Nehmen Sie das ernst, bevor Sie Hilfsmittel kaufen. Die richtige Technik entlastet mehr als jedes Gerät, und ein Rutschbrett falsch angewendet ist gefährlicher als gar keines. Fragen Sie bei Ihrer Pflegekasse nach – der Anspruch besteht unabhängig davon, ob ein Pflegedienst beteiligt ist.

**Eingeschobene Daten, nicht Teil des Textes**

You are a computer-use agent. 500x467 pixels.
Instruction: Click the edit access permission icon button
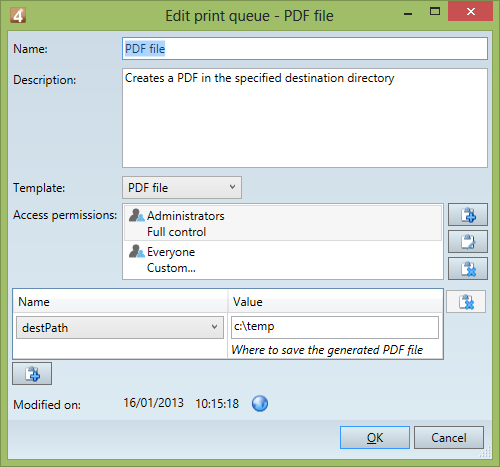(468, 241)

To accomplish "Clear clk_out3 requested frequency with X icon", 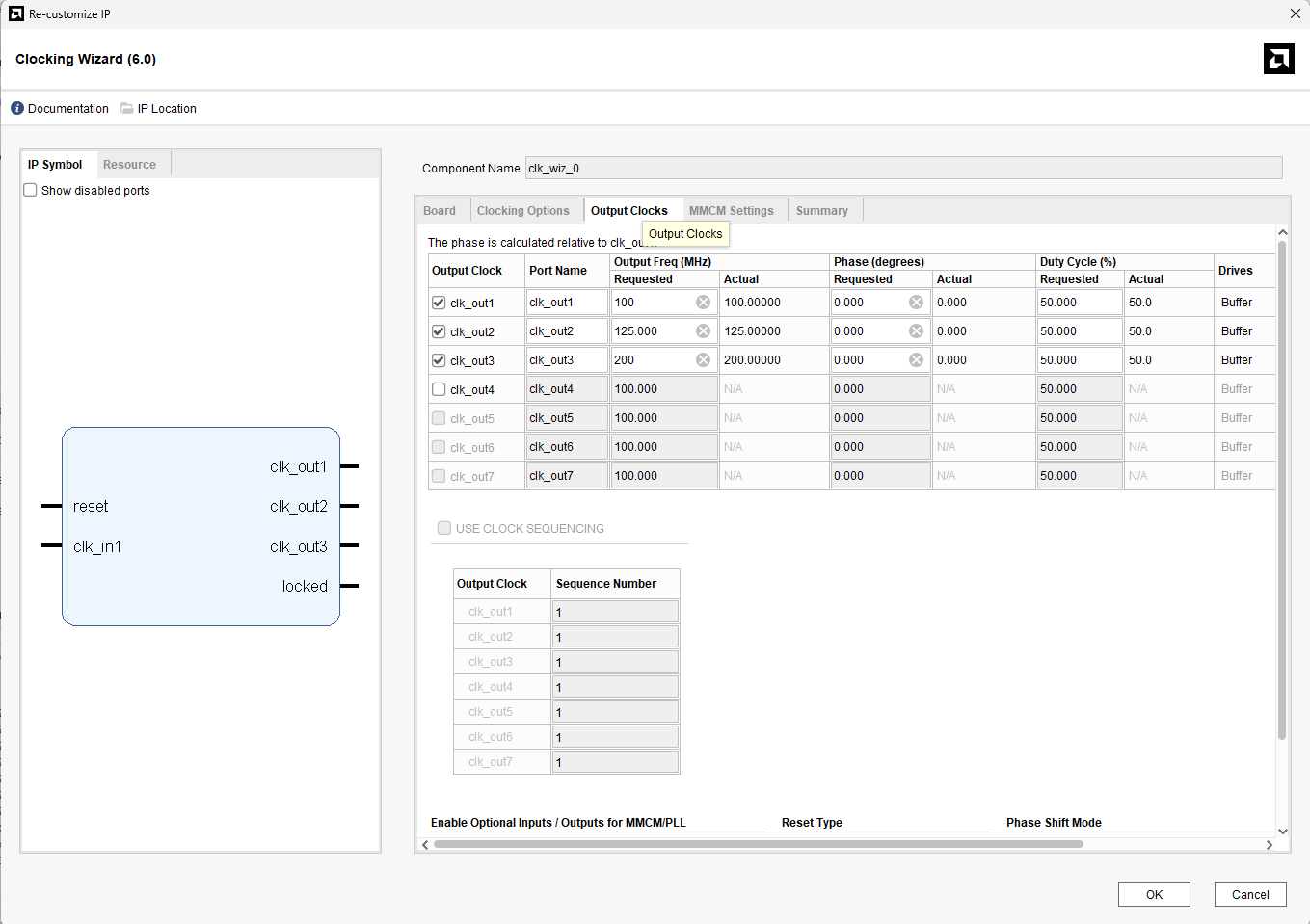I will click(x=704, y=360).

Zwei Grundregeln, die überall gelten: Machen Sie nichts allein, was Sie sich nicht zutrauen, und kündigen Sie jeden Schritt an. Ein Mensch, der weiß, was gleich passiert, hilft mit, statt sich zu verspannen.
Fünf Transferhilfen
Rutschbrett für den Transfer
Drehscheibe für den Transfer, bis 150 Kilogramm
Transfertuch mit zwölf Griffen, 70 x 180 Zentimeter
Umlagerungshilfe mit acht Griffen, 86 x 132 Zentimeter
Transfergürtel mit sieben gepolsterten Griffen
Worauf Sie achten sollten
- Bremsen prüfen: Rollstuhl und Bett müssen fest stehen, bevor irgendetwas beginnt
- Höhen angleichen: Bett und Rollstuhl möglichst auf gleicher Höhe, sonst geht es bergauf
- Fußstützen wegklappen: Die häufigste Ursache für Schienbeinverletzungen beim Transfer
- Schuhe an: Barfuß oder in Socken rutscht der Fuß beim Aufstehen weg
- Niemals unter den Achseln greifen: Das kann die Schulter auskugeln, besonders nach einem Schlaganfall
Wann Hilfsmittel nicht mehr reichen
Wenn ein Mensch beim Transfer gar nicht mehr mitwirken kann, sind Brett und Gürtel die falschen Mittel. Dann ist ein Lifter das richtige Hilfsmittel – ein Gerät, das die Person mit einem Gurt anhebt. Lifter sind im Hilfsmittelverzeichnis geführt und können bei entsprechender Notwendigkeit von der Kranken- oder Pflegekasse gestellt werden, häufig leihweise.
Viele Familien versuchen es jahrelang ohne, aus Sorge vor dem Aufwand oder weil ein Lifter nach Klinik aussieht. Die Alternative ist aber nicht „ohne Lifter“, sondern ein Bandscheibenvorfall bei der pflegenden Person. Sprechen Sie darüber mit dem Pflegedienst, bevor etwas passiert.
Unser Fazit
Machen Sie zuerst den kostenlosen Pflegekurs – Technik schlägt Gerät. Danach richtet sich die Wahl nach dem, was noch möglich ist: Rutschbrett, wenn im Sitzen Halt da ist; Drehscheibe, wenn kurzes Stehen geht; Transfertuch für alles, was im Bett passiert. Der Transfergürtel ist eine Führungshilfe, kein Hebewerkzeug. Und wenn gar keine Mitwirkung mehr möglich ist, gehört ein Lifter beantragt.